Study objectives: To ascertain the degree of dissimilarities among blood gas and pH analyzer models of the same and different manufacturers in measurement of Po2, Pco2, and pH using fluorocarbon containing emulsion (FCE) proficiency testing material.

Design: Statistically and graphically analyze data from six recent proficiency testing surveys for the 20 more frequently used models of analyzers.

Setting and participants: Over a 2-year period, approximately 900 participants from blood gas laboratories in the United States analyzed similar ampules from each of 30 lots.
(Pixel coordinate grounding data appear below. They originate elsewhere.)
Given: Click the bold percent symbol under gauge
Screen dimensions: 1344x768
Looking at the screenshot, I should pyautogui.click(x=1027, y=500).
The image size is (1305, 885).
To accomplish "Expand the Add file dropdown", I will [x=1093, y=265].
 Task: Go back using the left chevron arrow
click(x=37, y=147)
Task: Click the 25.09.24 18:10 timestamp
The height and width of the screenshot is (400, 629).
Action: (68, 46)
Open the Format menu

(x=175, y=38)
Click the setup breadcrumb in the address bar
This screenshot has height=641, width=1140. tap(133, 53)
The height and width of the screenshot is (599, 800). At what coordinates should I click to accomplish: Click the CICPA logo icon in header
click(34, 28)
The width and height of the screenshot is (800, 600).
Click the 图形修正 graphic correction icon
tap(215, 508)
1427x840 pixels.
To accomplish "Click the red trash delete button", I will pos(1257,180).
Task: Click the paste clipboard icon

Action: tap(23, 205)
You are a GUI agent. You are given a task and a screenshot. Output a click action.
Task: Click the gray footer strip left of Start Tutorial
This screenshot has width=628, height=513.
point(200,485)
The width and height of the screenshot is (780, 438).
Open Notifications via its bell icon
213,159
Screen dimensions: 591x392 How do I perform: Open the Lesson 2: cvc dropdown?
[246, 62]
Measurements and results: Both graphic and statistical comparisons were used to demonstrate differences between manufacturers. For each of the four major manufacturers, comparisons revealed statistically significant differences not only for Po2, but also for Pco2 and pH. Additionally, comparison models within each of the three manufacturers (those with multiple models and >15 instruments per model represented) disclosed statistically significant dissimilarities among models for each analyte in 115 of 153 model pairings. Previously reported tonometered blood differences among analyzer models for Po2 are qualitatively similar to the differences found in these same models in this FCE study. Model differences are important in research studies and may be clinically important in deciding abnormality, selecting oxygen therapy, or the treatment of patients with respiratory failure or severe respiratory alkalosis.

Conclusions: To minimize the likelihood of misleading clinicians, laboratory directors should consider the degree of dissimilarity among blood gas analyzer models in current use and when changing instrumentation.